Each of the four instalments of the series charts Fauré’s progress from youth to old age from a different angle, and with different repertoire. The theme of the first volume was Au bord de l’eau, both the title of a famous mélodie, and a reminder of how fascinated Fauré was with aquatic and nautical subjects; Un paysage choisi takes the listener back (mostly) to dry land in all its astonishing diversity.

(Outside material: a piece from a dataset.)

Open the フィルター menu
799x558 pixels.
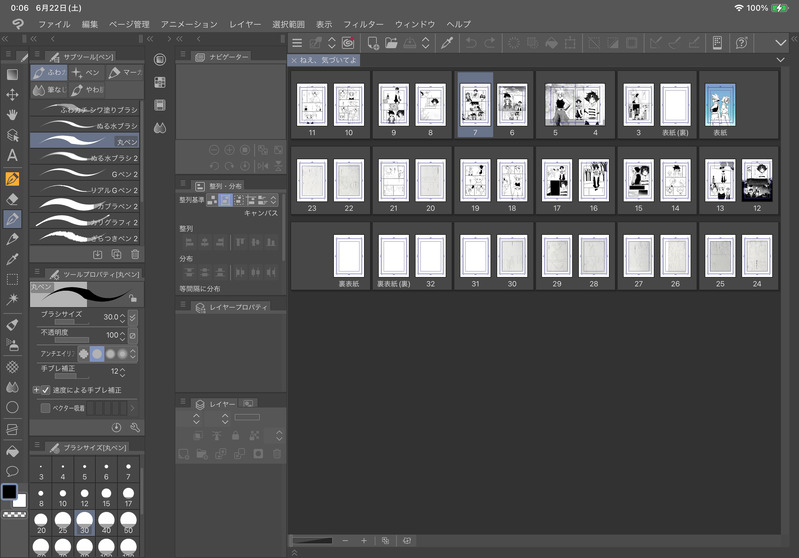coord(362,23)
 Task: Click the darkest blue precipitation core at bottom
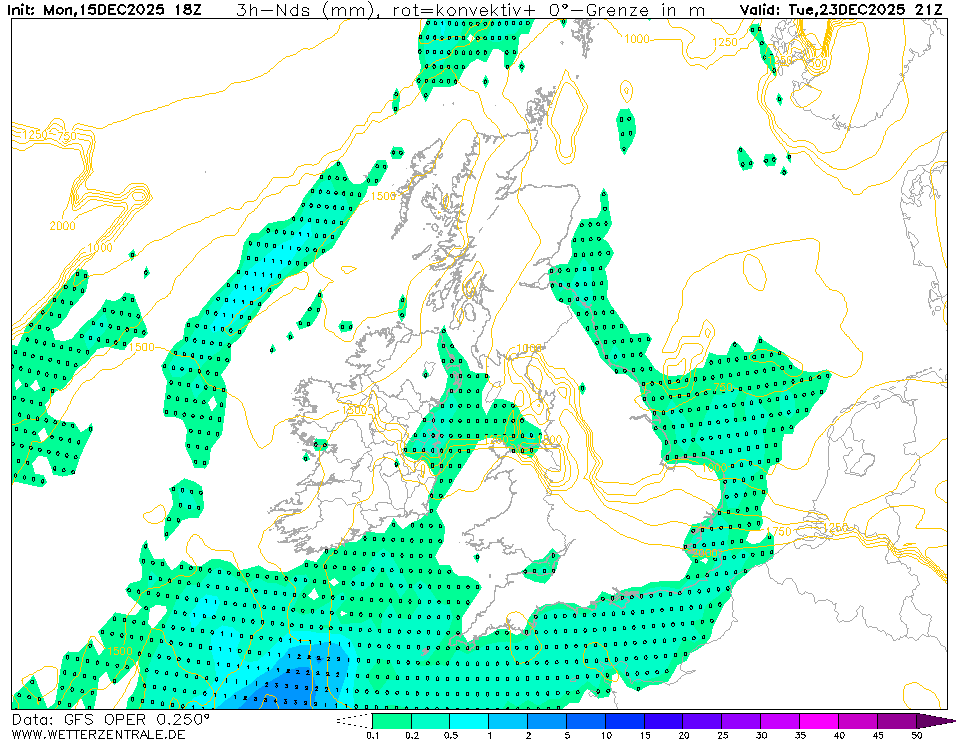point(290,690)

The two subsequent recitals will be arranged under similarly broad themes that will take the listener chronologically through the composer’s songs, each programme containing examples of the three styles that, very broadly speaking, characterize this songwriter: the young salon charmer, the mature master with a tendency to ever-deepening musical experiments, and the inscrutable sage whose music remains as challenging as any written in the twentieth century. Taken together these discs will comprise an intégrale of the composer’s mélodies. It is the breadth of these journeys, and the variegated terrain through which they pass, that underlines the greatness of this particular composer and his genius for continual metamorphosis.